With many exceptions, most RecordReaders calling readFields are  
reading from structured, generic formats (like SequenceFile). -C

> The RecordReader is record-oriented, but both the readFields and write
> functions are byte-oriented... in order for Hadoop to be happy, I  
> need to
> coordinate my record-oriented to byte-oriented.
>
> Is this correct? I just want to make sure before I tinker more with  
> the
> code, to have the design properly down.
>
> Thanks!
> Kylie
>
>
> On Mon, Jul 14, 2008 at 3:43 PM, Chris Douglas <chrisdo@yahoo-inc.com>
> wrote:
>
>> It's easiest to consider write as a function that converts your  
>> record to
>> bytes and readFields as a function restoring your record from  
>> bytes. So it
>> should be the case that:
>>
>> MyWritable i = new MyWritable();
>> i.initWithData(some_data);
>> i.write(byte_stream);
>> ...
>> MyWritable j = new MyWritable();
>> j.initWithData(some_other_data); // (1)
>> j.readFields(byte_stream);
>> assert i.equals(j);
>>
>> Note that the assert should be true whether or not (1) is present,  
>> i.e. a
>> call to readFields should be deterministic and without hysteresis  
>> (it should
>> make no difference whether the Writable is newly created or if it  
>> formally
>> held some other state). readFields must also consume the entire  
>> record, so
>> for example, if write outputs three integers, readFields must  
>> consume three
>> integers. Variable-sized Writables are common, but any optional/ 
>> variably
>> sized fields must be encoded to satisfy the preceding.
>>
>> So if your MyBigWritable record held two ints (integerA, integerB)  
>> and a
>> MyWritable (my_writable), its write method might look like:
>>
>> out.writeInt(integerA);
>> out.writeInt(integerB);
>> my_writable.write(out);
>>
>> and readFields would restore:
>>
>> integerA = in.readInt(in);
>> integerB = in.readInt(in);
>> my_writable.readFields(in);
>>
>> There are many examples in the source of simple, compound, and
>> variably-sized Writables.
>>
>> Your RecordReader is responsible for providing a key and value to  
>> your map.
>> Most generic formats rely on Writables or another mode of  
>> serialization to
>> write and restore objects to/from structured byte sequences, but less
>> generic InputFormats will create Writables from byte streams.
>> TextInputFormat, for example, will create Text objects from CR- 
>> delimited
>> files, though Text objects are not, themselves, encoded in the  
>> file. In
>> constrast, a SequenceFile storing the same data will encode the  
>> Text object
>> (using its write method) and will restore that object as encoded.
>>
>> The critical difference is that the framework needs to convert your  
>> record
>> to a byte stream at various points- hence the Writable interface-  
>> while you
>> may be more particular about the format from which you consume and  
>> the
>> format to which you need your output to conform. Note that you can  
>> elect to
>> use a different serialization framework if you prefer.
>>
>> If your data structure will be used as a key (implementing
>> WritableComparable), it's strongly recommended that you implement a
>> RawComparator, which can compare the serialized bytes directly  
>> without
>> deserializing both arguments. -C
>>
>>
>> On Jul 14, 2008, at 3:39 PM, Kylie McCormick wrote:
>>
>> Hi There!
>>> I'm currently working on code for my own Writable object (called
>>> ServiceWritable) and I've been working off LongWritable for this  
>>> one.
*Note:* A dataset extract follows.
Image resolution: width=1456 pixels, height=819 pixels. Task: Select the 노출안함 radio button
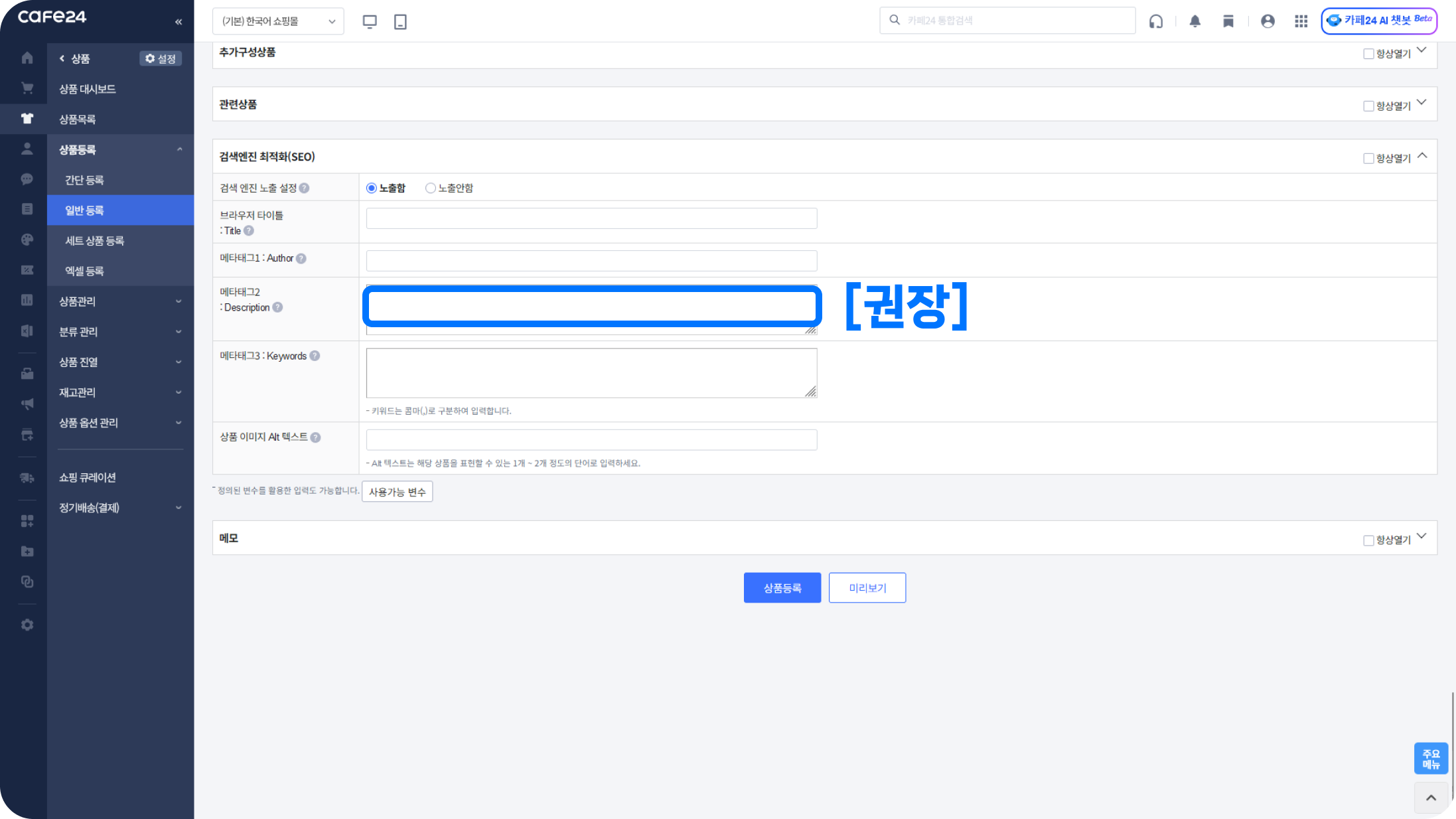coord(431,188)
I
>>> was
>>> wondering, however, about the following two functions:
>>>
>>> public void readFields(java.io.DataInput in)
>>> and
>>> public void write(java.io.DataOutput out)
>>>
>>> I have my own RecordReader object to read in the complex type  
>>> Service, and
>>> I
>>> also have my own Writer object to write my complex type ResultSet  
>>> for
>>> output. In LongWritable, the code is very simple:
>>>
>>> value = in.readLong()
>>> and
>>> out.writeLong(value);
>>>
>>> Since I am dealing with more complex objects, the ObjectWritable  
>>> won't
>>> help
>>> me. I'm a little confused with the interaction here between my
>>> RecordReader,
>>> and Writer objects--because there does not seem to be any  
>>> directly. Can
>>> someone help me out here?
>>>
>>> Thanks,
>>> Kylie
>>>
>>
>>
>
>
> -- 
> The Circle of the Dragon -- unlock the mystery that is the dragon.
> http://www.blackdrago.com/index.html
>
> "Light, seeking light, doth the light of light beguile!"